In the rows below, find each line that contains the string "cualqui" and report it, copied in full.
START DATASET EXCERPTS
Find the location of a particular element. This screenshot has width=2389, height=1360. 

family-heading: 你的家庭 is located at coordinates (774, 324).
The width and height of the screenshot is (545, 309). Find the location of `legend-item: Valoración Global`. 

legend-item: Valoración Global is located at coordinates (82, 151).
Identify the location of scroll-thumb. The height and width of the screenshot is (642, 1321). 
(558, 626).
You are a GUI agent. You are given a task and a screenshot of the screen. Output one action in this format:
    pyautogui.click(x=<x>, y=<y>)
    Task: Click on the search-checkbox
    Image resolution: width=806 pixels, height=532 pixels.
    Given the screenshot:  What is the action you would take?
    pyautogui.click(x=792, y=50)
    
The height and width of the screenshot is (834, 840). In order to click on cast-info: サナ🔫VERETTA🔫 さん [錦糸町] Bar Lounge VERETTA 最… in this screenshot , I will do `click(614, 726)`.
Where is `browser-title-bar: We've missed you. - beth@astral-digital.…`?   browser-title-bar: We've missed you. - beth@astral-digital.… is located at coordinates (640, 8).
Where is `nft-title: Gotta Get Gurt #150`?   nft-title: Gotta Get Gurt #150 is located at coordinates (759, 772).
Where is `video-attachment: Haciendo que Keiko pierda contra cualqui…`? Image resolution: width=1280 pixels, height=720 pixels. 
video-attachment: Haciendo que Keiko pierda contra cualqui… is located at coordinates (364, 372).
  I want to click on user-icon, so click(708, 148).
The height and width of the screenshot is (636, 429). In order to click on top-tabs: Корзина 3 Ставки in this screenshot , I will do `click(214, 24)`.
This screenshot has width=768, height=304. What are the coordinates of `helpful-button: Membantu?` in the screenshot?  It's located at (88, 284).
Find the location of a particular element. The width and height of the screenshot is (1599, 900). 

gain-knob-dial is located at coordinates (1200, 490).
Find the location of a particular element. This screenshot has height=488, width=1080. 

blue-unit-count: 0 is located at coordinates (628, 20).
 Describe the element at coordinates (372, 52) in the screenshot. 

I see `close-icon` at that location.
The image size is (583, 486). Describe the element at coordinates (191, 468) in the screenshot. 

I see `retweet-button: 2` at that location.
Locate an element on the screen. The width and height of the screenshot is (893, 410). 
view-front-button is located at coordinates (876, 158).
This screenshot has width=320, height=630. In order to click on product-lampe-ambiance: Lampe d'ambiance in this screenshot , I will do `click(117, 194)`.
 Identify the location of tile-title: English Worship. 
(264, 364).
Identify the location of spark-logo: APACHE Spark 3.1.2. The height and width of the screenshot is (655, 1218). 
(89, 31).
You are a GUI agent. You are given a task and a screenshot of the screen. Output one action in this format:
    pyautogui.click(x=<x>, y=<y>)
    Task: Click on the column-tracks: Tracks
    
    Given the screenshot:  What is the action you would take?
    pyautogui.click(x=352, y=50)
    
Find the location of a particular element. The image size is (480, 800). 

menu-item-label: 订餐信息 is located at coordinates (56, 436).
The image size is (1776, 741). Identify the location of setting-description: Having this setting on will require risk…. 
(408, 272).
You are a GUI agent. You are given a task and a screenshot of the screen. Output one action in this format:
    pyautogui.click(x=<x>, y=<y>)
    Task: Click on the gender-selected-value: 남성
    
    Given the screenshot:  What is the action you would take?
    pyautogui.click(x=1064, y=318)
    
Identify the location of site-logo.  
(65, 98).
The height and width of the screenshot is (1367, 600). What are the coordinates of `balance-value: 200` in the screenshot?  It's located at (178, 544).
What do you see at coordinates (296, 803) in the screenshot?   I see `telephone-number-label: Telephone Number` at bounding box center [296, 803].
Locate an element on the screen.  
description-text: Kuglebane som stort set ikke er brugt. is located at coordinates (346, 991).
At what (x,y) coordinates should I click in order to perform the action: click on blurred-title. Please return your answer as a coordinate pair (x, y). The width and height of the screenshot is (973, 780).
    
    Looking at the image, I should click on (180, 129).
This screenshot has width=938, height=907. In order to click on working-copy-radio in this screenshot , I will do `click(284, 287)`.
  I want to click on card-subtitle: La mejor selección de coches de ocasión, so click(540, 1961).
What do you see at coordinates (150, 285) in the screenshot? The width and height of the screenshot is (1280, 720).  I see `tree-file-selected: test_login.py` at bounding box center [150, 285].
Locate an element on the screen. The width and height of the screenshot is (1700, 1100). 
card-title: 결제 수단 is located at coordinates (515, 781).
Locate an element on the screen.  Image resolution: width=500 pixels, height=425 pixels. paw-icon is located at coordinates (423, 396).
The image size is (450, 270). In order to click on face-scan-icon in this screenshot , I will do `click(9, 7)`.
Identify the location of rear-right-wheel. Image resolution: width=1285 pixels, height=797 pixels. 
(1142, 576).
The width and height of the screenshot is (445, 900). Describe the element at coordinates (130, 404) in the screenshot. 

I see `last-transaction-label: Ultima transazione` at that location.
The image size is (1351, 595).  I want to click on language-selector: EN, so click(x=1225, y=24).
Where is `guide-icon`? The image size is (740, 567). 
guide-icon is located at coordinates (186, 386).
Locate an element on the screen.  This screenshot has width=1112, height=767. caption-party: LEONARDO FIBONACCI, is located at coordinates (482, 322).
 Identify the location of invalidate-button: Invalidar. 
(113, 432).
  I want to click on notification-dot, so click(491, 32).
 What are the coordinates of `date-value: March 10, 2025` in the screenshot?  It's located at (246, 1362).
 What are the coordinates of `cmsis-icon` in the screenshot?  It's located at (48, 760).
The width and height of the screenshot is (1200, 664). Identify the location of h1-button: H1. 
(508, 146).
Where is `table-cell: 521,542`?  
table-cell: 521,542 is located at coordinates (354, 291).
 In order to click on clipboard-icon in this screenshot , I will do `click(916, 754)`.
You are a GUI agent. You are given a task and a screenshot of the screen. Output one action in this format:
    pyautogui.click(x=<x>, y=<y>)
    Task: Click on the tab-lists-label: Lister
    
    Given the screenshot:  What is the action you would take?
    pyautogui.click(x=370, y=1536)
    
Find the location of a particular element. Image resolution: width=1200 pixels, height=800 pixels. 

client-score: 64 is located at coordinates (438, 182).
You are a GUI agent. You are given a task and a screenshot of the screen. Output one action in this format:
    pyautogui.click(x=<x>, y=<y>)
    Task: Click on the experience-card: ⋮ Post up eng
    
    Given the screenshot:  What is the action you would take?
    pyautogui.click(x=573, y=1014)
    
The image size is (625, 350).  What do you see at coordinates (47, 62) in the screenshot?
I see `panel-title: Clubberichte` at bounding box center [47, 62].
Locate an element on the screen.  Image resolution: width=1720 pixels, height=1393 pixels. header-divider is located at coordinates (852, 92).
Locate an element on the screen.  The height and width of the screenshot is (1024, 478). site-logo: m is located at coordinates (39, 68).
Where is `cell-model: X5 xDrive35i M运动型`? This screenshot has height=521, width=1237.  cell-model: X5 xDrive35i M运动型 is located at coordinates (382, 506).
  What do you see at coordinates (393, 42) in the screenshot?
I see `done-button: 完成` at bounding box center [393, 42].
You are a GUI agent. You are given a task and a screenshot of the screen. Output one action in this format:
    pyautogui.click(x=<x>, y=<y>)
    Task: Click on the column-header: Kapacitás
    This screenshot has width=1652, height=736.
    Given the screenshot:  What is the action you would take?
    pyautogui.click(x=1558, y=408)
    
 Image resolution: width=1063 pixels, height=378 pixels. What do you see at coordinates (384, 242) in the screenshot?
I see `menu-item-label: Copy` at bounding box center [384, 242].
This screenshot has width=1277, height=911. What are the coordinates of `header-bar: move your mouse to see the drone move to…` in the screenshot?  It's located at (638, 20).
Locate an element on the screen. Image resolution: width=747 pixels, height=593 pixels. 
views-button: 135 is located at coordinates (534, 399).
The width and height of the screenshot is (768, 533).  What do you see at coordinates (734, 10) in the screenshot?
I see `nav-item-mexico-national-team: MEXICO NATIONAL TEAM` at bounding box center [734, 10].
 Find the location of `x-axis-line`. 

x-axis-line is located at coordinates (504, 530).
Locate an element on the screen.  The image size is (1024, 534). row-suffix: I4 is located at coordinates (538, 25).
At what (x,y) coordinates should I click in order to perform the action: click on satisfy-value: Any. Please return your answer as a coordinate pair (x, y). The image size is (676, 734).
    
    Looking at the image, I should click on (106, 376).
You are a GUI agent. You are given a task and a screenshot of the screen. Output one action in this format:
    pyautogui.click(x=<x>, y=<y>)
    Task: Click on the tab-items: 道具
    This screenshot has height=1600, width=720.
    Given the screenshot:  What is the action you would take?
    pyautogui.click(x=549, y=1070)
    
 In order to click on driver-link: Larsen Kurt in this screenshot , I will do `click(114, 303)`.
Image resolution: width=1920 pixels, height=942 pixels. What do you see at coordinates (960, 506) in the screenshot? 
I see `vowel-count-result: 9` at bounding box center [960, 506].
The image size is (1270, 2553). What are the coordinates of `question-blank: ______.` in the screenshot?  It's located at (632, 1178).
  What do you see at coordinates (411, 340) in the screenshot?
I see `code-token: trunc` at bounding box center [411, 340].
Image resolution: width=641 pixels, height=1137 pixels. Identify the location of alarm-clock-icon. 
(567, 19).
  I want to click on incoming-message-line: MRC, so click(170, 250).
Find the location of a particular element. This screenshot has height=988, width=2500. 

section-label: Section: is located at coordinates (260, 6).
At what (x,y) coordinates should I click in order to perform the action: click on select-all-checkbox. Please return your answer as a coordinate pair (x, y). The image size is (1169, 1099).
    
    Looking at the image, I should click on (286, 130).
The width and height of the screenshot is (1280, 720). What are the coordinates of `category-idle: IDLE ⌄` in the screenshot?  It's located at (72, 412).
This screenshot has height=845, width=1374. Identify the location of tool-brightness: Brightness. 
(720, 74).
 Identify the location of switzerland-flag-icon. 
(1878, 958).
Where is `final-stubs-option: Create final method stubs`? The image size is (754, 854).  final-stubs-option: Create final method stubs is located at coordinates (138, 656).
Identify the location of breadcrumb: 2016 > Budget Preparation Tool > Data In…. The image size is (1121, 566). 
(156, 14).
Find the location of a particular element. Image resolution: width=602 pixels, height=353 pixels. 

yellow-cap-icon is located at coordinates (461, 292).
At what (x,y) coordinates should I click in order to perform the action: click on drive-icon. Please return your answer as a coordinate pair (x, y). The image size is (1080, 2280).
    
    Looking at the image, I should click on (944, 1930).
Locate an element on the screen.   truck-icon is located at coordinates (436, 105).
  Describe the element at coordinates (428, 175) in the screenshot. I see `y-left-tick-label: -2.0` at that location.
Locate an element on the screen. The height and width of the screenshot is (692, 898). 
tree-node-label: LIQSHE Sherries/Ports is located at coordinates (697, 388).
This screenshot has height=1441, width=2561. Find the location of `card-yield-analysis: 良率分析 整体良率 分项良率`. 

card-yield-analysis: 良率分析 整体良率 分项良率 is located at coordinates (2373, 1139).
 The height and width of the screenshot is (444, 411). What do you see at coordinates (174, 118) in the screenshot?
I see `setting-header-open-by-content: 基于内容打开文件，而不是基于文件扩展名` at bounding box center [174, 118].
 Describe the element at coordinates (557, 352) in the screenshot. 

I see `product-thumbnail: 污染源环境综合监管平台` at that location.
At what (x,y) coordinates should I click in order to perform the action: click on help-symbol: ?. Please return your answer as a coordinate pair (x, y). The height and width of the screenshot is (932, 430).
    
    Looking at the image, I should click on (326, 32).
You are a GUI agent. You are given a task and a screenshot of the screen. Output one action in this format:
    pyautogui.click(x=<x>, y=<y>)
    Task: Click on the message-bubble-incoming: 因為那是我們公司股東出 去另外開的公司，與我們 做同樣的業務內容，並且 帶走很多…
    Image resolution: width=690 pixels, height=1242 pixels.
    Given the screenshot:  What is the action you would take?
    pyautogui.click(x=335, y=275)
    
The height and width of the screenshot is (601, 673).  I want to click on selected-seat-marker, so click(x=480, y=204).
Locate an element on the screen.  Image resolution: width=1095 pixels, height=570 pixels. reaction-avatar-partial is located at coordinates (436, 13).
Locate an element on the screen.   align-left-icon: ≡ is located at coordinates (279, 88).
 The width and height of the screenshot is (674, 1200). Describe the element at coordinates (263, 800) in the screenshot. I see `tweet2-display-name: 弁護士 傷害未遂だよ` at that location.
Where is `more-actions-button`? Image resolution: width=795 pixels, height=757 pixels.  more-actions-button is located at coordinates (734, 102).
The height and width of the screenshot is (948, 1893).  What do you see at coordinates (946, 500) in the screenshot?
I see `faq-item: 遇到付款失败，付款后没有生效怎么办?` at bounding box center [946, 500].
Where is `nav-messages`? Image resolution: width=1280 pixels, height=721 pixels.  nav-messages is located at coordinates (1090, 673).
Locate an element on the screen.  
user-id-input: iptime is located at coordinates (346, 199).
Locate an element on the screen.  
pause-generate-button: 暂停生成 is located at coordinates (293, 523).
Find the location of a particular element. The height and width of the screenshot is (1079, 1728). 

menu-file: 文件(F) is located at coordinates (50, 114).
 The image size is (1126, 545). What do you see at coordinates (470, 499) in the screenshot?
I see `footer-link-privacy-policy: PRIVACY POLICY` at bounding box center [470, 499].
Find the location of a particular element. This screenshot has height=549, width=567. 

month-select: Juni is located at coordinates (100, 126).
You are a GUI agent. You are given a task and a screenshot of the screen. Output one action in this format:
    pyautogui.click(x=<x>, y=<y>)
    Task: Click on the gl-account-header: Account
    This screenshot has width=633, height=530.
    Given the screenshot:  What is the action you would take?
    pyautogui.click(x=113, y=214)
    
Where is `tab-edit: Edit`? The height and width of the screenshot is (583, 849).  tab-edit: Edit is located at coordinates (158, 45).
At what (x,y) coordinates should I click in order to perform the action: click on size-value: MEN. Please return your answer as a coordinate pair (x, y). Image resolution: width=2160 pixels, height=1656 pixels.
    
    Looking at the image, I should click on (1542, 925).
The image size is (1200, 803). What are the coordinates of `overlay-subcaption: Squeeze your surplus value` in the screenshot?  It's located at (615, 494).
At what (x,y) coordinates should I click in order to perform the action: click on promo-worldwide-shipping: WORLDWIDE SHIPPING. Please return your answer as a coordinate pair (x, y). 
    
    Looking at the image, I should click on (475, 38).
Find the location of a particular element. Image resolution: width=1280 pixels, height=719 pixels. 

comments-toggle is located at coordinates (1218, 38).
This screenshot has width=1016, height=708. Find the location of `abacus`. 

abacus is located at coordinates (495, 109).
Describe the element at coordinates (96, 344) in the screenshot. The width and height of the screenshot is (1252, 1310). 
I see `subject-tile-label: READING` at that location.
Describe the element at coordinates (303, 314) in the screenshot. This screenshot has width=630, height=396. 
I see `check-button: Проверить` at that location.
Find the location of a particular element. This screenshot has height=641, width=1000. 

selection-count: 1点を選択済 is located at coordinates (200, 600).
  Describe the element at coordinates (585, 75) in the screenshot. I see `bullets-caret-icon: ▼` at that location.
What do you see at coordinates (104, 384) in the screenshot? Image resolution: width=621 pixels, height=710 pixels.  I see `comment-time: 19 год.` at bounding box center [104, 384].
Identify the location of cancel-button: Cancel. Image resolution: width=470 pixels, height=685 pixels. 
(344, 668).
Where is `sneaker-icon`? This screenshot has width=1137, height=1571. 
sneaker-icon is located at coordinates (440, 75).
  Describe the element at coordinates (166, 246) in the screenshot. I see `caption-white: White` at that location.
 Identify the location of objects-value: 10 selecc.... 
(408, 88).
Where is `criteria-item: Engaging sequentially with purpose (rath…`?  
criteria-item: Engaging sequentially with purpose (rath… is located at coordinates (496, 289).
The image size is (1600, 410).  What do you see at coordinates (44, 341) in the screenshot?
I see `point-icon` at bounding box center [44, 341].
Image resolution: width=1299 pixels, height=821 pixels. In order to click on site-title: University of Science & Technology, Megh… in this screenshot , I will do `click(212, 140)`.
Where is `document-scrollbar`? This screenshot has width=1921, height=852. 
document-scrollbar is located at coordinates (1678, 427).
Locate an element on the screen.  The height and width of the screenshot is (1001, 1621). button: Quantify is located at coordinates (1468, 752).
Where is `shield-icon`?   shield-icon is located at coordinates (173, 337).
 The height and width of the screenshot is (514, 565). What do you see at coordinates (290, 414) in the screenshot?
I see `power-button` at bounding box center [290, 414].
END DATASET EXCERPTS
ANSWER TO THE PROBLEM
Where is `video-attachment: Haciendo que Keiko pierda contra cualqui…`? Image resolution: width=1280 pixels, height=720 pixels. 
video-attachment: Haciendo que Keiko pierda contra cualqui… is located at coordinates (364, 372).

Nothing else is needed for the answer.